Why a static blog

I wanted something fast, portable, and boring to maintain: plain markdown, predictable builds, no database, no plugin ecosystem.

Stack

Repo layout

  • content/ → posts and pages
  • layouts/ → small overrides (e.g., link render hook)
  • static/ → static assets (icons, images, etc.)

Build & deploy (GitLab Pages)

My site is built automatically on push. The important parts are:

  • run Hugo in production mode
  • publish the public/ directory as the Pages artifact

My pipeline is essentially:

variables:
  HUGO_ENV: production
  GIT_SUBMODULE_STRATEGY: recursive

default:
  image: hugomods/hugo:exts
  before_script:
    - hugo version

pages:
  script:
    - hugo
  pages: true
  artifacts:
    paths:
      - public
  rules:
    - if: $CI_COMMIT_BRANCH == $CI_DEFAULT_BRANCH
  environment: production

Core Hugo config

Here are the bits of hugo.yaml that matter for how the site behaves:

languageCode: en-us
theme: ["PaperMod"]

enableRobotsTXT: true

outputs:
  home:
    - HTML
    - RSS
    - JSON

params:
  env: production
  mainSections: ["posts"]

Don’t forget also to add the baseURL and the title fields.

PaperMod search uses a generated index.json, so the homepage outputs must include JSON. I enable it by adding JSON to home outputs and creating /search/.

PaperMod documents this as the supported approach.

I added a link render hook to automatically qualify affiliate links and harden external links.

In Markdown, I can mark a link as affiliate by adding a title:

[Product](https://example.com "affiliate")

The render hook then:

  • adds rel="sponsored" for affiliate links
  • adds rel="noopener noreferrer" and target="_blank" for external links

Analytics & privacy

I currently use Google Analytics.
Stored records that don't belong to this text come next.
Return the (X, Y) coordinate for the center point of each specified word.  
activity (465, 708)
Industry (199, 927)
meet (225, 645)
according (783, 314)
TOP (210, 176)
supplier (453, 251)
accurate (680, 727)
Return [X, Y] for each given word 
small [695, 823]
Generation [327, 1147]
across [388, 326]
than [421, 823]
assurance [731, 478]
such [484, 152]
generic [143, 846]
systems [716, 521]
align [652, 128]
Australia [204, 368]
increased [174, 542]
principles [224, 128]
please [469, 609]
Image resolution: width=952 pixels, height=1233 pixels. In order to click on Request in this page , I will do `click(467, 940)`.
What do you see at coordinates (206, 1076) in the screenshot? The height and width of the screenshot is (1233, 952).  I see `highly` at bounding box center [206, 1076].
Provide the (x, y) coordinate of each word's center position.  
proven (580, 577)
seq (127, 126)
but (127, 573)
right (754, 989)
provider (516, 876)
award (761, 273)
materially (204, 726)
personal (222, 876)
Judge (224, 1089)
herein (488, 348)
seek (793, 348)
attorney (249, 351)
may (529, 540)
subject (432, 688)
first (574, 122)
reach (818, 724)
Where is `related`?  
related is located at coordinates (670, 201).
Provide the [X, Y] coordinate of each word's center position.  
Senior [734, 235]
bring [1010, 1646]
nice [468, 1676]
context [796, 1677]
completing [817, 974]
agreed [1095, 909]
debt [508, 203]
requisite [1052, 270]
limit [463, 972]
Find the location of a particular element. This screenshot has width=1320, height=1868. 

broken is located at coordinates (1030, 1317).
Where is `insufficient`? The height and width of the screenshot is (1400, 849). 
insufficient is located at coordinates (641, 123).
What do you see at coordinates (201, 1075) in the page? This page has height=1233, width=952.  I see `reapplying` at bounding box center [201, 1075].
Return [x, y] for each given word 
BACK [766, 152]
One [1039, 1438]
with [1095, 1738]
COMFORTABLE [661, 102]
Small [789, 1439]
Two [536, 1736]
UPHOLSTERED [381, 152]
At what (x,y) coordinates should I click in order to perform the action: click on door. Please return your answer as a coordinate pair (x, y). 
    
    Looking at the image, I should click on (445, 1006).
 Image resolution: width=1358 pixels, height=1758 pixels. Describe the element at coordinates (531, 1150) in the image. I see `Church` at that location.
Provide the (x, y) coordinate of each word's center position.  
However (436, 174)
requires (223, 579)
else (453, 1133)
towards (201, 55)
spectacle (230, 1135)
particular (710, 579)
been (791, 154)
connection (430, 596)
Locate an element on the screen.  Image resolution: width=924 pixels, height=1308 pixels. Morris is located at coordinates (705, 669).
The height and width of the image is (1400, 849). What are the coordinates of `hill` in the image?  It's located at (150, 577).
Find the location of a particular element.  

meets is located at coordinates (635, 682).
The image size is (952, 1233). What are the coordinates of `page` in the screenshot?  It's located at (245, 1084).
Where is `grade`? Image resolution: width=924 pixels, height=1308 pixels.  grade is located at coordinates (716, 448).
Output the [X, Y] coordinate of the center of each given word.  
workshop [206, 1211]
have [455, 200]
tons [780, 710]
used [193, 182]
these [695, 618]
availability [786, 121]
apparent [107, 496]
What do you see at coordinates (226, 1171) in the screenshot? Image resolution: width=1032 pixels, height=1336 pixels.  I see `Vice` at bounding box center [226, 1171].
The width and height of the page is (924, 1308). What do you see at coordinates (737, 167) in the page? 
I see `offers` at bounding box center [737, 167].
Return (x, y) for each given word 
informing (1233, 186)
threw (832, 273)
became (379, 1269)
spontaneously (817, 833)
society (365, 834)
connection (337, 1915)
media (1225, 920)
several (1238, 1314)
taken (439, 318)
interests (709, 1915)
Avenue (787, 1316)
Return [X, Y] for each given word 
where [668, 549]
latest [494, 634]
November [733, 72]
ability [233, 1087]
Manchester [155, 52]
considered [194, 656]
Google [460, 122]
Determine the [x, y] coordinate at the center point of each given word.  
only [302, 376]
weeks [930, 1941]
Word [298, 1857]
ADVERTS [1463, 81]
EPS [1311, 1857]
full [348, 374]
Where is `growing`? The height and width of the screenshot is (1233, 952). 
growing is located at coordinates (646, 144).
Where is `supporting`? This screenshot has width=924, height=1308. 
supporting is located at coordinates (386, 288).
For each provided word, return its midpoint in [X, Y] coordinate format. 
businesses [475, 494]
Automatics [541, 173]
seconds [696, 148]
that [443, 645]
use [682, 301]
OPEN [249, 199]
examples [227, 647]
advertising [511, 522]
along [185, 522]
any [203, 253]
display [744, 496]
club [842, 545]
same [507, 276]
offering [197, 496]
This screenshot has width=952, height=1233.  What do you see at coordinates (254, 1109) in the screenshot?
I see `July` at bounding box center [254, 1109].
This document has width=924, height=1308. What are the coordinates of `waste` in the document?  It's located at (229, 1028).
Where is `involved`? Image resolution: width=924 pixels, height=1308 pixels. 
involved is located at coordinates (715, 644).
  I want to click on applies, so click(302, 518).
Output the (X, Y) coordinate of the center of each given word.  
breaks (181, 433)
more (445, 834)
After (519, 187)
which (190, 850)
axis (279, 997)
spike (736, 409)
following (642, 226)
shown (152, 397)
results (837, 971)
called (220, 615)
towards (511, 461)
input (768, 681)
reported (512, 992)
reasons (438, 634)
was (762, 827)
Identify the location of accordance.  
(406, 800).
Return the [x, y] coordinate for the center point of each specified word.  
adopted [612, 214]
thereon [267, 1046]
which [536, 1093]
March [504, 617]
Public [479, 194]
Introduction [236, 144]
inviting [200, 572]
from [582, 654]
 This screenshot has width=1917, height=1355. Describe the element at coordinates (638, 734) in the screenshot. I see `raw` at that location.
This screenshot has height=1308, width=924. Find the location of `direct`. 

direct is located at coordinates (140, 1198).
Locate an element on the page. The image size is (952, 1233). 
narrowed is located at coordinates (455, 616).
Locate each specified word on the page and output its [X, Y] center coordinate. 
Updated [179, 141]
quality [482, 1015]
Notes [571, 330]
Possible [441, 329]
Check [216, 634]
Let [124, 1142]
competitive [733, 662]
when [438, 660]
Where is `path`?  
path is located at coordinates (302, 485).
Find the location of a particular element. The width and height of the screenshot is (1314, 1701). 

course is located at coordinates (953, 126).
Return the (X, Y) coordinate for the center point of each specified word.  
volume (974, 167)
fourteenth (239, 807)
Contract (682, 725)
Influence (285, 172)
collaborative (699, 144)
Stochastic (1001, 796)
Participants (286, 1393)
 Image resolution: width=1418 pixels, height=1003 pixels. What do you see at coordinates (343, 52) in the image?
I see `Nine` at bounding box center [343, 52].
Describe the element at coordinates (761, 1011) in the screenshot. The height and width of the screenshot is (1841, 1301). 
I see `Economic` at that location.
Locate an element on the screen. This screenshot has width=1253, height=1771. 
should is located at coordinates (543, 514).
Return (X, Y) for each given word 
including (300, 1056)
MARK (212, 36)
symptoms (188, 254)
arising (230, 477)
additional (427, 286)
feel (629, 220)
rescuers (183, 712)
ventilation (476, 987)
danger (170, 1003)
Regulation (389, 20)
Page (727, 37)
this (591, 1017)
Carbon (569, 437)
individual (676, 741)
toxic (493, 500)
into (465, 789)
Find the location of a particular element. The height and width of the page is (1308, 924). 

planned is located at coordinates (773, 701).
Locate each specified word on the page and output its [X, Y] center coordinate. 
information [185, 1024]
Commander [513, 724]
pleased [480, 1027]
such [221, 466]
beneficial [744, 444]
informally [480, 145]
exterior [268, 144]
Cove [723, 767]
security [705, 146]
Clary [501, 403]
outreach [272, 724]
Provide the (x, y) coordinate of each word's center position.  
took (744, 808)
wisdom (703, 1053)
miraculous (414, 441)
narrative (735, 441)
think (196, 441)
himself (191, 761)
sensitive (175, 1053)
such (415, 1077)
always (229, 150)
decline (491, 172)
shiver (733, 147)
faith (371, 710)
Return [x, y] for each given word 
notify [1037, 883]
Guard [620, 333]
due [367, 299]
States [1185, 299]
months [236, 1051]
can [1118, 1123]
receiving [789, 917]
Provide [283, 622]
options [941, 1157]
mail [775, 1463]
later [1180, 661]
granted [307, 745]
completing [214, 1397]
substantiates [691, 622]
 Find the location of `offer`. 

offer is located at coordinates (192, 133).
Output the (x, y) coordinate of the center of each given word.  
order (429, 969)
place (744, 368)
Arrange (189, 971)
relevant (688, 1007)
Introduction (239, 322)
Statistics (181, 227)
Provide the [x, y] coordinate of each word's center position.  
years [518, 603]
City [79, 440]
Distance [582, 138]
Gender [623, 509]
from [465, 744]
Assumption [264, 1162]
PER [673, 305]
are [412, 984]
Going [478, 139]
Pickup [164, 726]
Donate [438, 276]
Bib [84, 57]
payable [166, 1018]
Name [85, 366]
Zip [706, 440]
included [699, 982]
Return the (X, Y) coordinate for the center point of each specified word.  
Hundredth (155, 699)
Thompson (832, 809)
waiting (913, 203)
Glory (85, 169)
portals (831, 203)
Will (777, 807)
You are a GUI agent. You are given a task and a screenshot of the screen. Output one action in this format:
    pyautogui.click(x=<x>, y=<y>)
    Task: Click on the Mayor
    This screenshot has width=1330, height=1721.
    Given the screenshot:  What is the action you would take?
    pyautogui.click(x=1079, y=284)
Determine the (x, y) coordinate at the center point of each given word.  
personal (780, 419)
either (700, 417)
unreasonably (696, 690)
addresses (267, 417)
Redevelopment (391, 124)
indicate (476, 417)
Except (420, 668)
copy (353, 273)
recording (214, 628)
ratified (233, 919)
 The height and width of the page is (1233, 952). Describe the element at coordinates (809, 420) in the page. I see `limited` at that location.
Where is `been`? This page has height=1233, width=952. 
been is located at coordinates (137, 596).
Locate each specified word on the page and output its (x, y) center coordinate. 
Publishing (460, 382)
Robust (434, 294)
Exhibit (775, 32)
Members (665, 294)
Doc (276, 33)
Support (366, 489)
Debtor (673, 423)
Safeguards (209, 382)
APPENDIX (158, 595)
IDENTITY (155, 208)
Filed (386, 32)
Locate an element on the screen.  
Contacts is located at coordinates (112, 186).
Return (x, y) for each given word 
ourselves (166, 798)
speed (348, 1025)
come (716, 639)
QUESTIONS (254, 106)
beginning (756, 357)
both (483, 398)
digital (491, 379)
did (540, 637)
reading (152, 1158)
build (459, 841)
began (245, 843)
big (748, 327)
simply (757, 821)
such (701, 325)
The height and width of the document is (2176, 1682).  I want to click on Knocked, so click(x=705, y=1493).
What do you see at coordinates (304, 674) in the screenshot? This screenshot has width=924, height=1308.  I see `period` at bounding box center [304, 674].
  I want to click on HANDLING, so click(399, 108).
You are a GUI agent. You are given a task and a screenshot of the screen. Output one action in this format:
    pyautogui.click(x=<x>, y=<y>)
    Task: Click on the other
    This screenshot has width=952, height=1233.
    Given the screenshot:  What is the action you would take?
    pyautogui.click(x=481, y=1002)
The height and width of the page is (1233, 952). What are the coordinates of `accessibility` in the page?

I keep tracking minimal and avoid adding random third-party widgets that leak data or slow the site down. PaperMod and Hugo integrate this feature. I enabled analytics via Hugo config parameters.

Security defaults I care about

When I built the site, I wanted to keep it simple.

Content and security policy (practical rules)

These are the rules I follow when I publish:

  • I don’t recommend running scripts without explaining what they do.
  • I qualify compensated links (affiliate/sponsored).
  • I prioritize reproducible steps and tradeoffs over vague recommendations.

That’s why the blog stays static, minimal, and focused on repeatable setups.